#### Text extract:
Private keys can be encrypted (in formats that support encryption) by doing $key->withPassword('demo'). Calling $key->withPassword() on a public key will throw an exception since that method is not implemented for public keys (since no public key format supports encryption).
Note that loading a key and then saving it may not yield the exact same sequence of bytes. In the case of encrypted keys, even though the password is preserved, the encryption parameters are not. So a PKCS8 key using pbeWithSHAAnd3-KeyTripleDES-CBC will be saved using id-PBES2 / aes128-CBC-PAD, unless you changed it. And even if you did load a id-PBES2 / aes128-CBC-PAD key the salt is randomly generated. OpenSSH keys have two random "checkint"'s that are supposed to match, ASN.1 encoded keys may have optional defaults that can either be explicitly or implicitly encoded, etc.
PKCS1
By default, PKCS1 private keys uses AES-128-CBC as the encryption algorithm / mode. This can be configured thusly:
use phpseclib3\Crypt\Common\Formats\Keys\PKCS1;
PKCS1::setEncryptionAlgorithm('DES-EDE3-CBC');
echo $key->withPassword('demo')->toString('PKCS1');
Supported encryption algorithms for PKCS1 are as follows:
- AES-128
- AES-192
- AES-256
- DES-EDE3
- DES
What you pass to setEncryptionAlgorithm needs to include the algorithm and the mode, separated by a dash. Supported modes for PKCS1 are as follows:
- CBC
- ECB
- CFB
- OFB
- CTR
If you want to set the mode on a per-key basis instead of globally you can do this:
echo $key
->withPassword('demo')
->toString('PKCS1', ['encryptionAlgorithm' => 'DES-EDE3-CBC']);
PKCS8
By default, PKCS8 private keys uses id-PBES2 as the encryption algorithm, aes128-CBC-PAD as the encryption scheme, id-hmacWithSHA256 as the pseudo-random function and 2048 as the iteration count.

#### Raw data:

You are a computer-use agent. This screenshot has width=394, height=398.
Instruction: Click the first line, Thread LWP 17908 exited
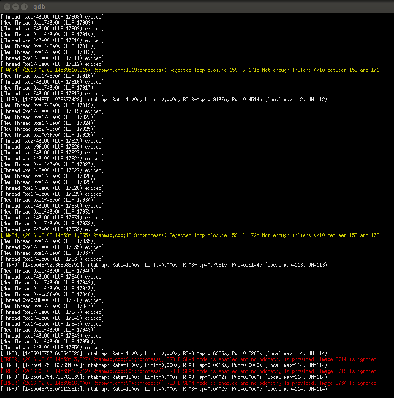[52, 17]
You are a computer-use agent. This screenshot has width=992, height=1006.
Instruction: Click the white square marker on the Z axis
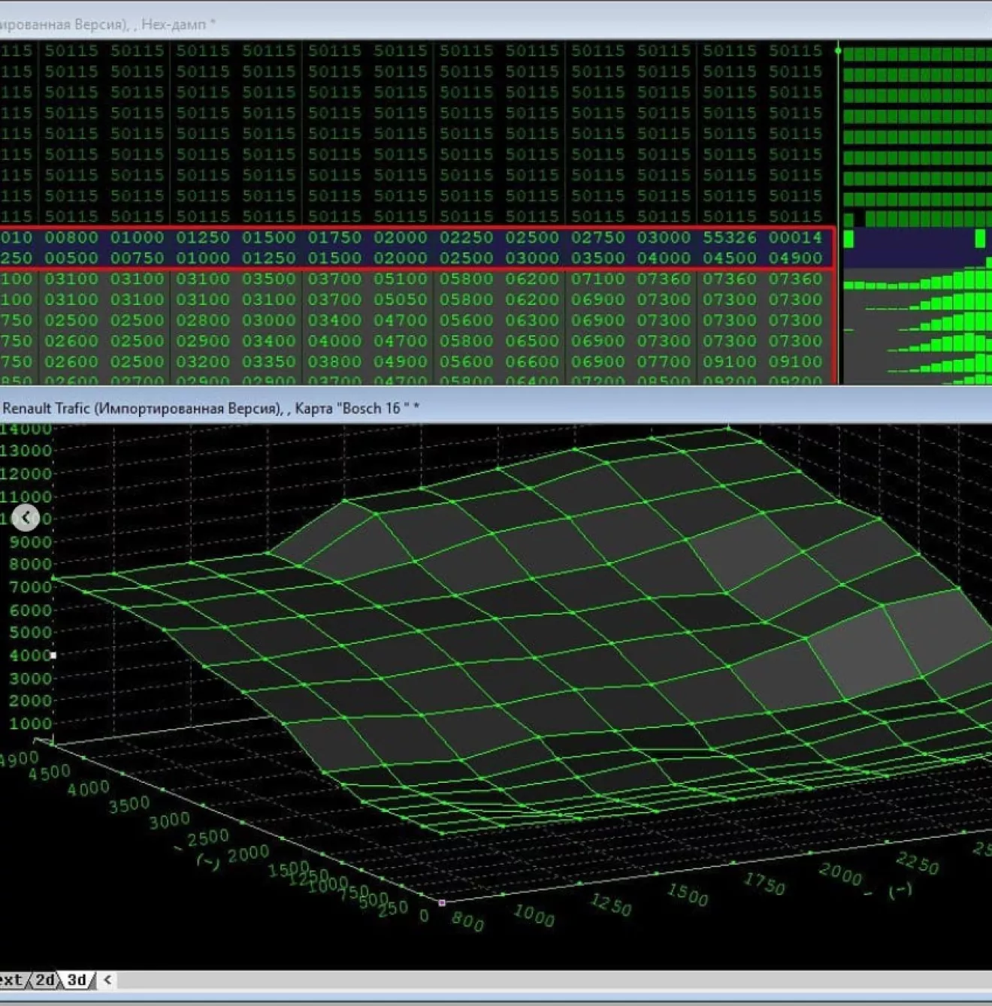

* * *

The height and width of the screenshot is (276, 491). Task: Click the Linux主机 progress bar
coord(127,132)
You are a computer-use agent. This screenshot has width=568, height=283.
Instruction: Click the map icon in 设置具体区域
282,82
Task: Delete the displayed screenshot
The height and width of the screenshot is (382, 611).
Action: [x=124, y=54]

==

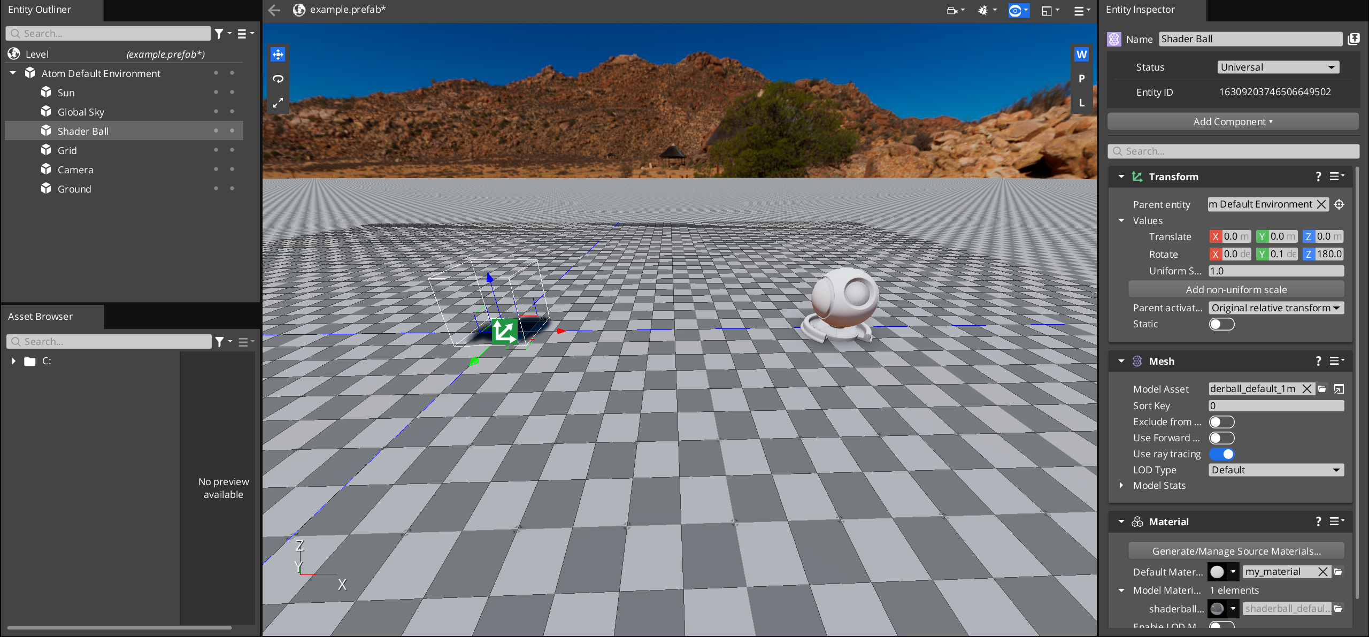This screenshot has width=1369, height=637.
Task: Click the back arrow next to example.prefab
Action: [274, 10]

#### Directions:
In the key encryption text, what is the default iteration count for encrypted PKCS8 private keys?

#### Final answer:
2048